HPL was the face of the weird fiction group, so when Lovecraft died and CAS's parents died (as well as REH), he had little reason to stay connected with Weird Tales. So yes, I do feel that it was essentially done to pay the bills, though CAS put obvious care into his fiction.
The lack of recognition, of his forelorn child poet prodigy status, and his poverty, contributed to his situation with Weird Tales. He had to sell stories that the kind of people who read Weird Tales would read, thus I can see why he was discouraged from enhancing his work with meditative cerebral depth. Lovecraft had a more stable financial situation, and could absorb the backlash he received, as with some of his quasi philosophical manifestos. CAS didn't have as much wiggle room. So, instead he reveled in the wounds from his youth, through his literature, with themes of abandonment and decay, without making the leap toward maturity. And while the death of a close friend tends to send other types into virtuoso overdrive, which might have enhanced the depth of his plot structures and themes, he never did.
It should also be noted that CAS also dabbled with painting and sculpture (and women); he had an artist's drive, which tends to be directed at beauty, and not loftier objectives. His painting and sculpture are simple and childish, not even approaching the skill of a practiced intermediate like Blake. They echo the simpleness of his plot structures. If he didn't take his fiction too seriously, then the question of him achieving broader success isn't as important as what his temperamental successors would accomplish.

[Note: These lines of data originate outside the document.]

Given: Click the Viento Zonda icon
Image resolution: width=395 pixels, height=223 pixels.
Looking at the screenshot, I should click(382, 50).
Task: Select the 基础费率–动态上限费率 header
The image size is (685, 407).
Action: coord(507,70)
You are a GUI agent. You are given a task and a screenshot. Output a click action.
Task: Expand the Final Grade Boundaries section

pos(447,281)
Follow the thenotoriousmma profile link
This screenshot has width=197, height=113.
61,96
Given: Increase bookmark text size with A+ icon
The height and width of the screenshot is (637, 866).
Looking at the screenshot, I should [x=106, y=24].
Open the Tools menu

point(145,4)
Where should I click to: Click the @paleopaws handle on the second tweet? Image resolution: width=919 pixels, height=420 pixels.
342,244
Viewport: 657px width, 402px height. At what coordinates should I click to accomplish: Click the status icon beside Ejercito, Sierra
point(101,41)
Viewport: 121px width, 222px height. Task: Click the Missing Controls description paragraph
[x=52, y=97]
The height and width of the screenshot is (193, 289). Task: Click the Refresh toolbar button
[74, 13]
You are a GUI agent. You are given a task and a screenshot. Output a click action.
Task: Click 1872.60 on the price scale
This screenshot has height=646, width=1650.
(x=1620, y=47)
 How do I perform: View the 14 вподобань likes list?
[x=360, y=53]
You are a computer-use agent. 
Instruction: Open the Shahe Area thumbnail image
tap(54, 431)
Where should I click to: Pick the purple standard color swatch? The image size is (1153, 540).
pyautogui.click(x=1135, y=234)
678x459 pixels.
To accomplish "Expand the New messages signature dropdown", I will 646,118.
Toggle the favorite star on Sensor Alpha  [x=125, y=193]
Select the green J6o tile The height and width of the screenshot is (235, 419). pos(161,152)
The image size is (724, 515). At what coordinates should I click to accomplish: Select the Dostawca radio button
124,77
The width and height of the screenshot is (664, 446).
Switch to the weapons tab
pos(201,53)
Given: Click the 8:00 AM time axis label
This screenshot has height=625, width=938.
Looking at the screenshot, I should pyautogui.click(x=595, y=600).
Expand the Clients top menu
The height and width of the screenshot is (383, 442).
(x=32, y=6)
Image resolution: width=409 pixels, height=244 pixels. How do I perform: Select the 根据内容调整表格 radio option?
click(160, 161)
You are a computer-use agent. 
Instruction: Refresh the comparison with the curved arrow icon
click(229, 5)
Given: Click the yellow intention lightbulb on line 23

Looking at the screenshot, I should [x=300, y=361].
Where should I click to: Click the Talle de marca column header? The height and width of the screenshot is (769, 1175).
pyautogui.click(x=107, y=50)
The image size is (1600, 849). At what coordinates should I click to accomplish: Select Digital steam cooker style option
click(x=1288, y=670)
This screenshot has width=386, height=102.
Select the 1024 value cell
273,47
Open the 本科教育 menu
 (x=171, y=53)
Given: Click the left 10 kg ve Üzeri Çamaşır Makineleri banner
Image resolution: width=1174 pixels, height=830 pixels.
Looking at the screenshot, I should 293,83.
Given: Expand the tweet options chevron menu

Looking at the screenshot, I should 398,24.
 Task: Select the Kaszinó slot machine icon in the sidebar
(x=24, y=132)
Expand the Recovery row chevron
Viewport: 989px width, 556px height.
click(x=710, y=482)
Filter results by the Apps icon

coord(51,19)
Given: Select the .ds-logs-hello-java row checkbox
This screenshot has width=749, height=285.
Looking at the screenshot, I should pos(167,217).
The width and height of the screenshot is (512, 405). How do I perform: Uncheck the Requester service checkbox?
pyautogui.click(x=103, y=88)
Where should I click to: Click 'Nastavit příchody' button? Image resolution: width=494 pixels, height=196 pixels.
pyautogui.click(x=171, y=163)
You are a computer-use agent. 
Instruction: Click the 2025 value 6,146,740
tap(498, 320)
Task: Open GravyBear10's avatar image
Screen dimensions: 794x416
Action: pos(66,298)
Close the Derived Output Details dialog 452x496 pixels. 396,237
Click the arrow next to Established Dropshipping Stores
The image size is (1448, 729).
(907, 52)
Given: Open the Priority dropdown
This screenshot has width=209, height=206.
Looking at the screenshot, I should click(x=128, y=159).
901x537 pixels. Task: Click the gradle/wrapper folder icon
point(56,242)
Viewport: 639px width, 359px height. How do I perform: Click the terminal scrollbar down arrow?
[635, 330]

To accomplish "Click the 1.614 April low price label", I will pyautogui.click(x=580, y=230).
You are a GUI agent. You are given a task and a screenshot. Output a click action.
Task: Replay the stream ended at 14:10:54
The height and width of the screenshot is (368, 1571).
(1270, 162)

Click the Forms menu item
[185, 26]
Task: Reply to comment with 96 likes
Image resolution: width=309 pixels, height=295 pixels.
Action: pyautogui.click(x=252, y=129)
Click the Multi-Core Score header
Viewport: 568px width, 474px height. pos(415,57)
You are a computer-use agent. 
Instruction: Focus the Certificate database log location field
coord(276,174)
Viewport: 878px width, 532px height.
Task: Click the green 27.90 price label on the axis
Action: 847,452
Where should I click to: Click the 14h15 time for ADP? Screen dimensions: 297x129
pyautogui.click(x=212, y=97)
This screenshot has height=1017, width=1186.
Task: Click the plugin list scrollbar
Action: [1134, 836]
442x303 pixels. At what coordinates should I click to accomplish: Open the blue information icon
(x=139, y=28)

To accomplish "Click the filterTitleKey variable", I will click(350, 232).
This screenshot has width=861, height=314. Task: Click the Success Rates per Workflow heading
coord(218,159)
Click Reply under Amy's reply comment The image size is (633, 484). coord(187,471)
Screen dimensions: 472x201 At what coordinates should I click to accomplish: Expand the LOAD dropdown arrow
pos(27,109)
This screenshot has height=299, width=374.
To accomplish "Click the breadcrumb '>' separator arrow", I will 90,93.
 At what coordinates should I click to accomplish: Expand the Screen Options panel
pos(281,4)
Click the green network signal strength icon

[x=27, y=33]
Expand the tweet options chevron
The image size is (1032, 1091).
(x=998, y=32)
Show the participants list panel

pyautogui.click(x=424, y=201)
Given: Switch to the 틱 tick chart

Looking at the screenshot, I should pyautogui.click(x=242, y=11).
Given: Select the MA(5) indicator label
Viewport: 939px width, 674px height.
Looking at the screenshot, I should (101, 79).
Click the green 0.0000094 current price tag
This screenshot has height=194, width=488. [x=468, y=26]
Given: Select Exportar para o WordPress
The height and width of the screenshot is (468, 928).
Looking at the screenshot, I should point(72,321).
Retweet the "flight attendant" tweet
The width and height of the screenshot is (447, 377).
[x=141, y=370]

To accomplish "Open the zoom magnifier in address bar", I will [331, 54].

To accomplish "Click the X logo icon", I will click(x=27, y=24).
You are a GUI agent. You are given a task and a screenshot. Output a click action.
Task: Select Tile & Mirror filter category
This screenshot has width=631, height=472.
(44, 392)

CAS didn't really have the will to even attempt to make a breakthrough. With his ties to his life's situation via his parents and lack of money, the societal constraints against him, of institutional bias, and lack of widespread audience appeal, and his own uncertain drive in life, then maybe he didn't need to. His style is overbearingly drudgy for most readers, though I consider that their loss. And while CAS has been mostly ignored in his own lifetime, Vance came along and copied his style, without properly acknowledging him, and achieved mainstream success for him. Vance's success indicates the level of recognition CAS might have gained, had he continued his fiction career.